• _PROBLÈME POSÉ_:
Pouvez-vous recopier à l'identique les lignes des données ci-dessous, en commençant par celle qui contient « Click the green flames » et en continuant jusqu'à la fin des données, les deux bornes comprises ?

.....

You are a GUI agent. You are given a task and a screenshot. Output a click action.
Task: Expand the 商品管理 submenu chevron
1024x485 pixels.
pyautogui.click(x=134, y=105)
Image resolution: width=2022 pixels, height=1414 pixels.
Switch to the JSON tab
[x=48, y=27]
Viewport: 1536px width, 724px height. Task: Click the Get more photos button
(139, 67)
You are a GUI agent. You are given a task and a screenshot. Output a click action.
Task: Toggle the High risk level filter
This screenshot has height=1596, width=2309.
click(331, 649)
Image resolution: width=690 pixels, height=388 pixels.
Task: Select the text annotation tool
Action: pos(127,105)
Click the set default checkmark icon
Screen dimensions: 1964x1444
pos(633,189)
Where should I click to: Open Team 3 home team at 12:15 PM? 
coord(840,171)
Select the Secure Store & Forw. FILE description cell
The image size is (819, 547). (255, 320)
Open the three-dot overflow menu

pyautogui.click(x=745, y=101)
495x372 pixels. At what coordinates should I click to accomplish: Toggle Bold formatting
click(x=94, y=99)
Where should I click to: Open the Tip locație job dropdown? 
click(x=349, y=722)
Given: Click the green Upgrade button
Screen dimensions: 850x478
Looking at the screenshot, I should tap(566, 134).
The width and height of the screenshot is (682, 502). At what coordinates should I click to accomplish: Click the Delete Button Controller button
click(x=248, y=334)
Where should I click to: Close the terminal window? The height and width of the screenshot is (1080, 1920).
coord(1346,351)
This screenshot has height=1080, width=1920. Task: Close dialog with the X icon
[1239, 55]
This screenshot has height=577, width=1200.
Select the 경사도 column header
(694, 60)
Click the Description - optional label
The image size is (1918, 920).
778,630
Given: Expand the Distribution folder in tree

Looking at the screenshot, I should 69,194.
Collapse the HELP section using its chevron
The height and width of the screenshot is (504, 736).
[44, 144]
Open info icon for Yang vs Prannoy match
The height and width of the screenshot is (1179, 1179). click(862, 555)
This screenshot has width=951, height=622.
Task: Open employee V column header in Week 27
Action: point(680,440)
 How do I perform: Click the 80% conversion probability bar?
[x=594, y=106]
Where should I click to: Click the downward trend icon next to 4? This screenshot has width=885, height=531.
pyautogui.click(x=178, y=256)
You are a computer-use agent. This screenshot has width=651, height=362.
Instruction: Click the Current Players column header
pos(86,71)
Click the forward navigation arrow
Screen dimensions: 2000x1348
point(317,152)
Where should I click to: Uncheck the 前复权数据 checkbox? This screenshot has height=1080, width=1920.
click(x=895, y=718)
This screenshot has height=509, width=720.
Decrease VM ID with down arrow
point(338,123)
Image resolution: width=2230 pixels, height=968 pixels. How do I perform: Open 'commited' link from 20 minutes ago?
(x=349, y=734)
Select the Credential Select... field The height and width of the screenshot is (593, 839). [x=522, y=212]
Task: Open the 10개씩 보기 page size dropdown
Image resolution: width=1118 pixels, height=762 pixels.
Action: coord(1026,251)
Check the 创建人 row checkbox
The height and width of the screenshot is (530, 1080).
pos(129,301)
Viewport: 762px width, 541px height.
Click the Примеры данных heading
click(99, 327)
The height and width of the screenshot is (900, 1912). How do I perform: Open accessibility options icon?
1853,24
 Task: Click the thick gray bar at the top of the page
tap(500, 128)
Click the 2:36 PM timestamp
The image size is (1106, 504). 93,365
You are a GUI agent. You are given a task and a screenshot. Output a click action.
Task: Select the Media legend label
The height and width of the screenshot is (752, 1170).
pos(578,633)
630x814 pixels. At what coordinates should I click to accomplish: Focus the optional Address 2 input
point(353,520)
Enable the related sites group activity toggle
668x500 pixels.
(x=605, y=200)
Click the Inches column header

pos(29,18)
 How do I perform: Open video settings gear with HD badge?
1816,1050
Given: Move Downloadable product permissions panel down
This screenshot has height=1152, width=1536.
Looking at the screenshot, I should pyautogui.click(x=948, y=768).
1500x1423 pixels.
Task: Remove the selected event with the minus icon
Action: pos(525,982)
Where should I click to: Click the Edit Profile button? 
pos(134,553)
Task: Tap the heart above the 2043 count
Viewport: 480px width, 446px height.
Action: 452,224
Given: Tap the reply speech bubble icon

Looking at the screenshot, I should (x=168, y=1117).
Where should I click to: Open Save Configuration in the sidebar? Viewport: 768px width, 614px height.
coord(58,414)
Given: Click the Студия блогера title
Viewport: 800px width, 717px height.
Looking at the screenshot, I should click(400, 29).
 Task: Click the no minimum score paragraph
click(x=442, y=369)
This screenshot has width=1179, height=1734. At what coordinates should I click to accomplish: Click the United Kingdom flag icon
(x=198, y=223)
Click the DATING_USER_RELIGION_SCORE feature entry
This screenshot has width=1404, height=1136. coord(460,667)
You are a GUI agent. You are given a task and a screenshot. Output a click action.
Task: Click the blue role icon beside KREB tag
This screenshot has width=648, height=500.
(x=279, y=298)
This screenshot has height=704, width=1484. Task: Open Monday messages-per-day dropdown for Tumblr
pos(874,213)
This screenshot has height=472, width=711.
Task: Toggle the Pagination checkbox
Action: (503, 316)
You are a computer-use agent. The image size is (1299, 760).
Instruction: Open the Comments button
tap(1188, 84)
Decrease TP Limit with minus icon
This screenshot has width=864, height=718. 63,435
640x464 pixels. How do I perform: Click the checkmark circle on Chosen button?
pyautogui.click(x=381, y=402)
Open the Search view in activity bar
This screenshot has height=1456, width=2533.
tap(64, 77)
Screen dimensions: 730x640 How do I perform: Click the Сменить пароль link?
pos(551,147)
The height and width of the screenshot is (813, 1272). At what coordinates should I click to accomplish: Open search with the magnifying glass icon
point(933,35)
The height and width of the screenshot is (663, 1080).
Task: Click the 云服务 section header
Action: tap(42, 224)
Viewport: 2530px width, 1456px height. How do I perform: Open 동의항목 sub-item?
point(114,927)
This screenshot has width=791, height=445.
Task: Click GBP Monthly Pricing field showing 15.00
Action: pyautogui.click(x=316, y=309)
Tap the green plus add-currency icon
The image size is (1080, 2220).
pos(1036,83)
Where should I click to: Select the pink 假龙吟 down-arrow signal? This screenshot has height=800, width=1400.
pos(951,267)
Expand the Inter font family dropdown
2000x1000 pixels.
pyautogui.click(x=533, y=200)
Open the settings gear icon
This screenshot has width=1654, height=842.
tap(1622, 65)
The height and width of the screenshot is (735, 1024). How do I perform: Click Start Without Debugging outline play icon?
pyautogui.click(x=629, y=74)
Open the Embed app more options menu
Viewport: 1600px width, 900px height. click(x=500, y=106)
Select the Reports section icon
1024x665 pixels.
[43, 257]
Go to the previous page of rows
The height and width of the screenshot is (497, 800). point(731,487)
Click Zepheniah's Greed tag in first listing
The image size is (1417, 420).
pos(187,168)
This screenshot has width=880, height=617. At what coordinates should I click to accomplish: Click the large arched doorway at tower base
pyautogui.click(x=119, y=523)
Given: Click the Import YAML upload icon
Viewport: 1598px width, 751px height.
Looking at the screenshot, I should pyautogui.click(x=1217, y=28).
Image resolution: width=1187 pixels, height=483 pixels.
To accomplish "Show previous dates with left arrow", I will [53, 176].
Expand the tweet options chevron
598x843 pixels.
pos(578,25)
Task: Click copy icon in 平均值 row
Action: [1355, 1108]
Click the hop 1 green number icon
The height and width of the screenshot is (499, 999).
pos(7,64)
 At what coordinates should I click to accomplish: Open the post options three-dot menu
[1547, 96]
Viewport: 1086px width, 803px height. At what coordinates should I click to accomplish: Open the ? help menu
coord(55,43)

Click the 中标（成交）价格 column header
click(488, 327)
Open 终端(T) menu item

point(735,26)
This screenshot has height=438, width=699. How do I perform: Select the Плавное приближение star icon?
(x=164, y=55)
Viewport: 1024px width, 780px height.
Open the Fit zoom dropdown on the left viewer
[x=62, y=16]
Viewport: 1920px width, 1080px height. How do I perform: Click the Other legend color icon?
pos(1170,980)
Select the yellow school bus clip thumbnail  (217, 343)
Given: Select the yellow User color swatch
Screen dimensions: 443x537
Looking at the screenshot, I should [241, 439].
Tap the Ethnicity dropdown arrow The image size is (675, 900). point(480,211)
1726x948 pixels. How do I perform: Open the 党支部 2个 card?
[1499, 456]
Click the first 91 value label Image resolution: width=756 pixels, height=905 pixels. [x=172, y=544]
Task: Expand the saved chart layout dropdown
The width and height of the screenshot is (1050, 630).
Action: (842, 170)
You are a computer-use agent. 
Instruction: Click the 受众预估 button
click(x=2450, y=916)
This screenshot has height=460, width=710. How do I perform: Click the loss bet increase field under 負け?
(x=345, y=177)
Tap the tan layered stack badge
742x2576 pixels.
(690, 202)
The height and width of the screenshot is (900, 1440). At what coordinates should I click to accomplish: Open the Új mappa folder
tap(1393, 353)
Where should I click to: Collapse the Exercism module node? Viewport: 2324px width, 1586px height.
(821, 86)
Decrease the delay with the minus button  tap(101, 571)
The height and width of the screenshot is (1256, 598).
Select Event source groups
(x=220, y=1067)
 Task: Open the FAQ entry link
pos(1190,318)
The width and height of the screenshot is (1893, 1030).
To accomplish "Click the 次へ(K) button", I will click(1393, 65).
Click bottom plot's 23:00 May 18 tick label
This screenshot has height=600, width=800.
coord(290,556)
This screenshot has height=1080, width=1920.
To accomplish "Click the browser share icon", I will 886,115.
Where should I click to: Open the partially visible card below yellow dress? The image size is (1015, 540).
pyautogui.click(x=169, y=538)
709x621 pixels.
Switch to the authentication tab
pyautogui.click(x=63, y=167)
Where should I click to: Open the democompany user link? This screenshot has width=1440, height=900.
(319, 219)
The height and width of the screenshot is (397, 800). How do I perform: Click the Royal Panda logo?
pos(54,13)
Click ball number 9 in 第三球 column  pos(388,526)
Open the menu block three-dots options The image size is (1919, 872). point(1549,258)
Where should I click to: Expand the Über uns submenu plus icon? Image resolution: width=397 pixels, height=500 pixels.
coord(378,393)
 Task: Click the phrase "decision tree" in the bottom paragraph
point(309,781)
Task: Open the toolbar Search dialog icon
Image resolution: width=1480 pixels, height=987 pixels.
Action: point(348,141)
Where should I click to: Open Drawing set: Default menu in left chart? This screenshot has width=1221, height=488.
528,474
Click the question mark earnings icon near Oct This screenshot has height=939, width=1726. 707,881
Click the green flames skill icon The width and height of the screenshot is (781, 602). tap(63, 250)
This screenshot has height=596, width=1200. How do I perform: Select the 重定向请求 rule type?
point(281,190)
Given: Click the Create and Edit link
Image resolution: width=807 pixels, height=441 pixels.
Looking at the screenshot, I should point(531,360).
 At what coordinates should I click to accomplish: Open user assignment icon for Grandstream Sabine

.....

• _RÉPONSE COMPLÈTE_:
Click the green flames skill icon The width and height of the screenshot is (781, 602). tap(63, 250)
This screenshot has height=596, width=1200. How do I perform: Select the 重定向请求 rule type?
point(281,190)
Given: Click the Create and Edit link
Image resolution: width=807 pixels, height=441 pixels.
Looking at the screenshot, I should point(531,360).
 At what coordinates should I click to accomplish: Open user assignment icon for Grandstream Sabine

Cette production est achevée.